The views expressed in our content reflect individual perspectives and do not represent the official views of the Baha'i Faith.
Who do you think people tend to trust most?
In other words, what type of person seems most trustworthy? Think about it this way: who, if you heard a message delivered by someone you didn’t know, would make the most trusted messenger?
At one point in my checkered career I had to answer that question. In fact, the success of a big project depended on it. I had joined with a small group of people in California to try to pass a ballot initiative to tax tobacco products, and use that additional tax revenue to help people stop smoking. We also thought that more expensive cigarettes would mean fewer people would start smoking in the first place.
We didn’t have much money for our statewide campaign—a paltry million dollars—and we were up against a very well-funded opposition. The tobacco industry had decided to spend whatever it took to defeat our initiative—ten, twenty or thirty million dollars. (At the end of the campaign, they actually spent $36 million.) The tobacco industry representatives knew a successful tobacco tax initiative in California would diminish their sales and soon spread to other states and countries.
So we conducted a poll. We asked people who they trusted most, and when the poll results came in we saw two categories at the top—doctors and nurses. When we asked our respondents why they trusted doctors and nurses so much, they overwhelmingly said “because they chose lives of service to others.”

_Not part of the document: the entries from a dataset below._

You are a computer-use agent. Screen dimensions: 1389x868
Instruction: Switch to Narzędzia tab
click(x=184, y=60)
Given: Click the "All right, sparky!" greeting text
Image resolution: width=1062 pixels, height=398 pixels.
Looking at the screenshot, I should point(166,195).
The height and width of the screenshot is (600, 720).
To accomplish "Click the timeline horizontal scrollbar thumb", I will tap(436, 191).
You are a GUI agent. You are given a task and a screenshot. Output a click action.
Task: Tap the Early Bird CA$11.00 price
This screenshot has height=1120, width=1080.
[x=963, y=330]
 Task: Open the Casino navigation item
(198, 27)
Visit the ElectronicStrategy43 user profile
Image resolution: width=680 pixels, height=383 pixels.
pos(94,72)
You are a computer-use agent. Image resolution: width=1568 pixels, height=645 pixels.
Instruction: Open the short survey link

[After we conducted the poll and got our answers, we asked the Surgeon General of the United States to be our spokesperson, and he agreed. Then, even vastly outspent and against such huge odds, we won.]
Our culture still tends to give the word “servant” a negative connotation–but we do universally admire and appreciate those who dedicate their lives to the service of humanity. That kind of dedication, to bravely work for the benefit of those you don’t even know, makes for a truly altruistic person. We respect and praise the selflessness of those who expend their energies helping humanity, as we should.
For the world’s Baha’is, and for many other people who aren’t Baha’is, Abdu’l-Baha exemplifies that altruistic ideal of selfless service.
Named Abbas at his birth in 1844 in Persia, Abdu’l-Baha was the eldest son of Baha’u’llah (whose title means “the Glory of God), a nobleman and the son of a government minister. When Baha’u’llah received the first intimation of his mission as the prophet and founder of the Baha’i Faith, in a prison in Tehran called the Black Pit, Abdu’l-Baha was just eight years old. Suffering along with his father and the rest of the family, Abdu’l-Baha accompanied Baha’u’llah during four successive exiles and banishments, served as Baha’u’llah’s closest helper and associate, and spent forty years in a series of prison cells and under house arrest, first as his father’s companion and then as his successor.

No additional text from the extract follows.